▸ **What the task asks**: Would you write out the entries below, every one of them, exactly?

↓

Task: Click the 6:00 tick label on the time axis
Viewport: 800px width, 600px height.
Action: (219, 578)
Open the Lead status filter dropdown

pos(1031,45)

↑

▸ **Task solution**:
Task: Click the 6:00 tick label on the time axis
Viewport: 800px width, 600px height.
Action: (219, 578)
Open the Lead status filter dropdown

pos(1031,45)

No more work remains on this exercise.